In Hamburg entscheiden die Bürger heute darüber, ob ihre Kinder in Zukunft vier oder sechs Jahre in die Grundschule gehen. Das ist gut. Für die Qualität der Bildung ist es aber weniger wichtig. Einen empirischen Nachweis dafür, dass die eine Lösung besser ist als die andere gibt es nicht, wenn man die Bundesländer vergleicht oder den PISA-Schock in Erinnerung ruft. Selbst die “Durchlässigkeit” ist in Baden-Württemberg viel besser wie in Bayern, obwohl beide Länder identische Schulstrukturen haben.

Dabei ist die Vergleichbarkeit der Schulabschlüsse nicht gegeben. Das duale Bildungssystem in Deutschland ist mit den Systemen im Rest der Welt nicht vergleichbar. Während hier viele nach der 10. Klasse eine fundierte Berufsausbildung im Betrieb erhalten, müssen die andernorts vergleichbare Berufe verschult im “College” lernen.

Die schlechte Qualität des Schulsystems ist eine Folge der ideologisierten Schulpolitik, die Schülern und Eltern die Entscheidungsfreiheit nimmt. Seit Einführung der Mengenlehre wird am System ständig und mit großem Aufwand herumgedoktert, ohne dass die Qualität der Schulen im internationalen Vergleich sich verbessert hätte. Seit die 68iger die Schulen enterten, tragen sie all die Glaubenssätze wie eine Monstranz vor sich her, bei denen Deutschland 30, 40 Jahre später im internationalen Vergleich scheitert.

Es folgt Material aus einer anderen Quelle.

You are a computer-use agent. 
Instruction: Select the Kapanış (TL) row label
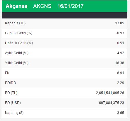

Die “Gemeinschaftsschule” etwa ist ziemlich alter, vergorener Wein in neuen Schläuchen. Sie hieß früher Gesamtschule. In den Siebziger Jahren sollte sie in NRW schon mal als “kooperative Schule” eingeführt werden. Obwohl auch die Gesamtschule offensichtlich nicht den Durchbruch gebracht hat, wird sie nun als “Gemeinschafts-”, “Stadtteil-” oder “Einheitsschule” propagiert.

Der Erfolg hängt aber nicht an der Schulform sondern an der Qualität des Unterrichts. Und der ist das Grundübel. Nicht die Schulen, die Lehrer sind das Problem. Die sind unkündbar, das macht sie unangreifbar. Wenn eine Klasse das Pech hat, zwei Jahre lang einen schlechten Mathematik-Lehrer zu haben, wird das für die Eltern teuer. Für den überwiegenden Anteil der Schüler wird dann Nachhilfe fällig.

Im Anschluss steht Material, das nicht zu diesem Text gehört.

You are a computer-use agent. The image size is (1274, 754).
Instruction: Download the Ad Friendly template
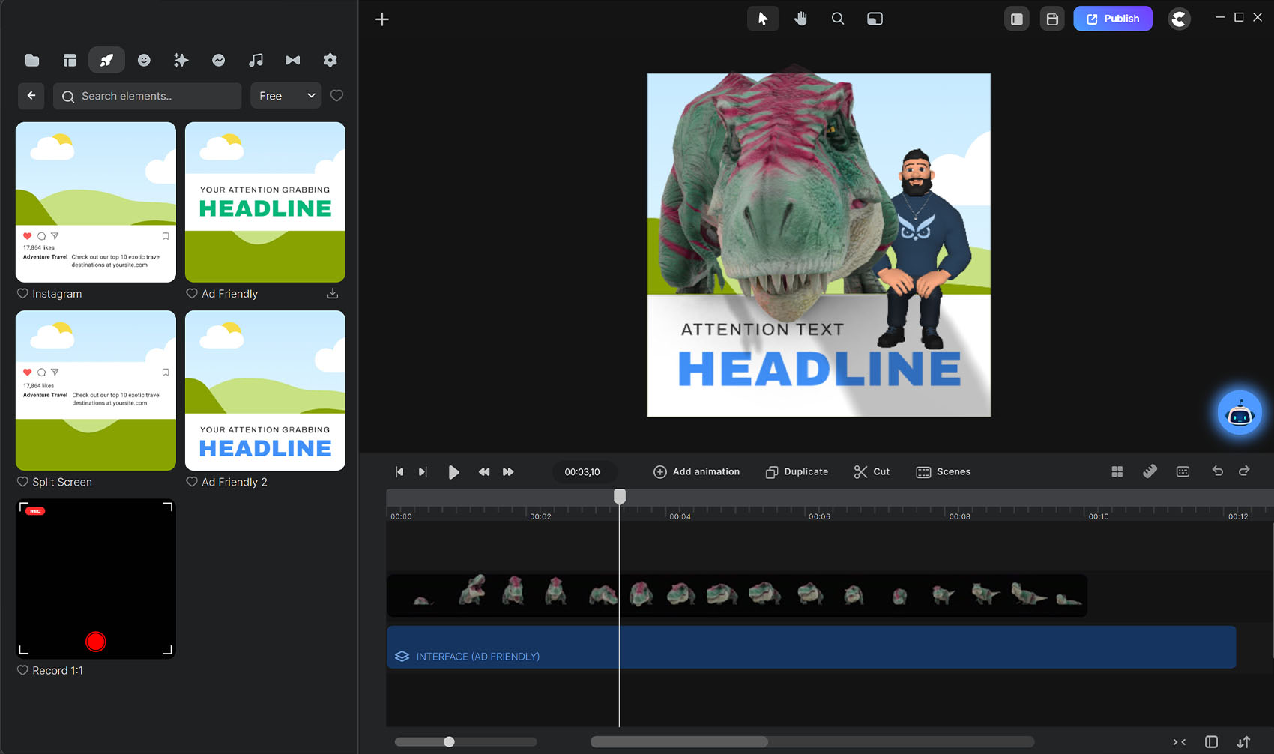[x=333, y=294]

Der Schulleiter kann sich auch die neuen Lehrer nicht aussuchen, sondern muß nehmen was er kriegt. Es gibt nämlich zu wenig Lehrer, insbesondere für die Fächer wo Fachidioten mit geringen Didaktik-Fähigkeiten vorherrschen: Bei Mathematik und den Naturwissenschaften.

Trotzdem entscheidet die Qualität der Leitung wesentlich über die der Schule. Anders gesagt: Wie weit setzt sich ein Schulleiter gegen seine Disziplinarvorgesetzten in der Verwaltung durch, die ihm eine Abmahnung in die Personalakte legen, wenn er zu renitent wird. Mittel zur Durchsetzung seiner Interessen hat er keine. Da aber stets zu wenig Geld für die banalen Dinge da ist, befindet sich die Leitung stets in einem Balance-Akt.

Von größtem Übel ist die ideologisierte Verwaltung. Sie arbeitet so schnell, dass die Erlasse für die großen Reformen meist Wochen nach dem ersten Stichtag in den Schulen eintreffen. Ein großer Vorteil des bayerischen und baden-württembergischen Systems besteht wahrscheinlich darin, dass dort nicht ständig und schlecht herumgedoktert wurde sondern einfach alles blieb wie es ist.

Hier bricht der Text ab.